Monsieur le Président, Monsieur le Vice-président, vous le savez, vous ne pourrez répondre seuls et à périmètre de décision constant. Pour le bien de tous et de chacun, il est temps de sortir de l’isolement, il est temps d’ouvrir portes et fenêtres à l’ensemble des bonnes volontés exprimées par la région et le département. Il est temps plus que temps d’unifier les politiques de transports publics sur le territoire toulousain. Nous plaidons pour la création d’une autorité organisatrice unique des transports au  sein  du  «  périmètre  de transports urbains », zone d’intervention de Tisséo. Ainsi, des complémentarités  pourraient  émerger  entre  le  réseau  de  transports  urbains  géré  par  Tisséo,  le  réseau  ferroviaire  ou  encore  les  transports par autocar. Mieux, les ressources aujourd’hui propres à  chaque  collectivité,  et  dont  la  mobilisation  n’est  à  ce  titre  pas  optimisée, pourraient demain être mutualisées au service de projets structurants (budgets d’investissement mais aussi ingénierie et personnel d’exploitation).

Cette évolution institutionnelle serait génératrice de bouleversements majeurs à très court terme : elle permettrait de mobiliser l’étoile ferroviaire toulousaine pour les transports urbains, préfigurant en  cela  le  déploiement  d’un  RER  toulousain,  cadencé  au  quart  d’heure,  elle  autoriserait  la  mise  en  place  de  services  express  réguliers  par  autocar  entre  les  communes  de  seconde  couronne  et  le  réseau  structurant  de  Tisséo.  Elle  mettrait  fin  aux  concurrences  entre réseau ferroviaire, réseau interurbain et réseau urbain, permettant  en  cela  de  réorienter  les  budgets  afin  de  viser  une  intégration tarifaire sans surcoût pour les habitants de notre métropole.

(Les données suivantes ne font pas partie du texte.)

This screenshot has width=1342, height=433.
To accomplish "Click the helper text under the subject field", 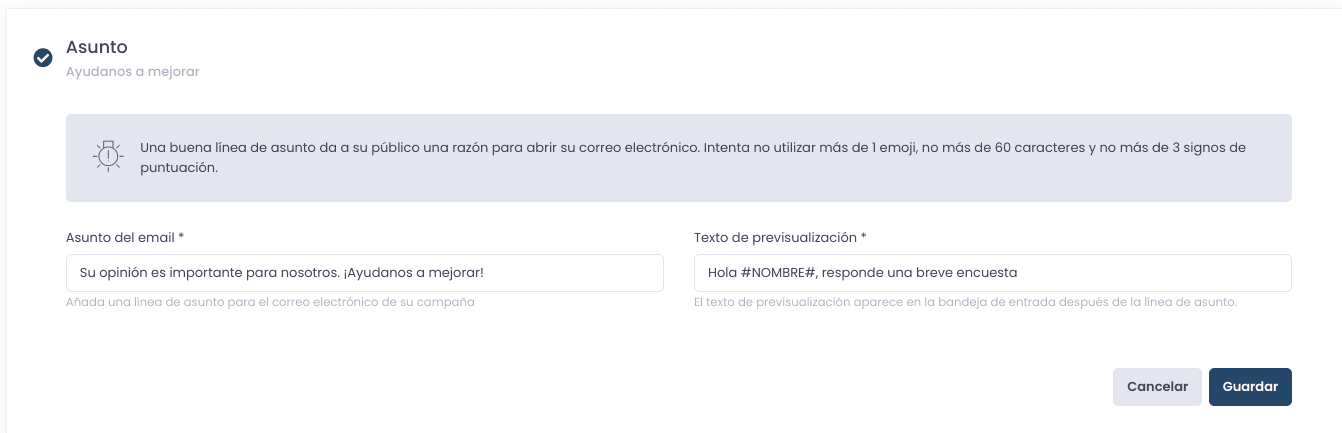I will point(270,302).
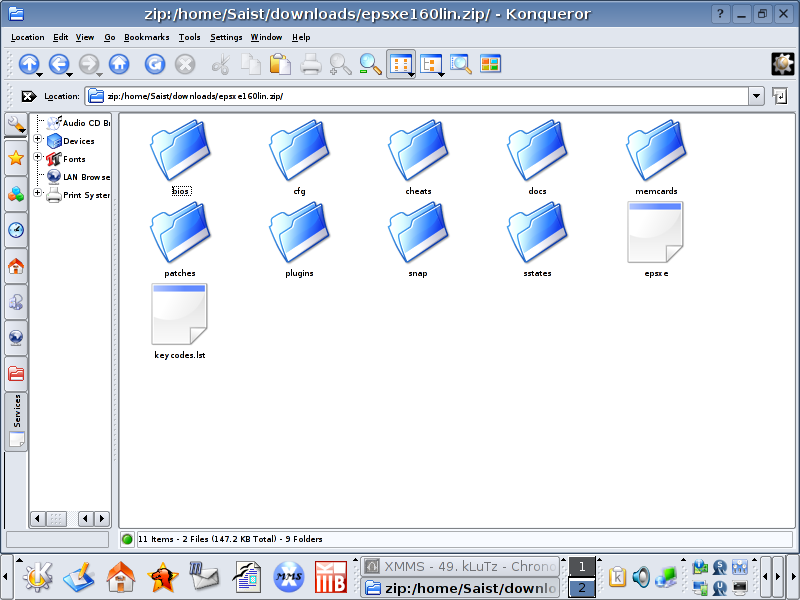Click the Print icon in toolbar
Screen dimensions: 800x600
pos(311,64)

Chers collègues, vous nous soumettez aujourd’hui une délibération qui propose une contribution complémentaire de 53 M€ en direction de Tisséo, pour l’année 2023. Nous soutenons pleinement cette approche, qui contribue à doter Tisséo des moyens nécessaires à la transformation de l’offre de transports publics. Nous vous demandons toutefois des réponses aux différentes questions et propositions formulées ici, pour une mise en œuvre que nous souhaitons la plus rapide possible. A ce stade nous considérons que nous ne répondons pas, toujours pas aux impérieuses urgences qui frappe chaque jour à nos portes, celle de l’urgence climatique et celle de l’exaspération croissante et légitime de nos concitoyens coincés chaque jour dans les encombrements. Il est temps d’agir. Il est temps de changer d’échelle.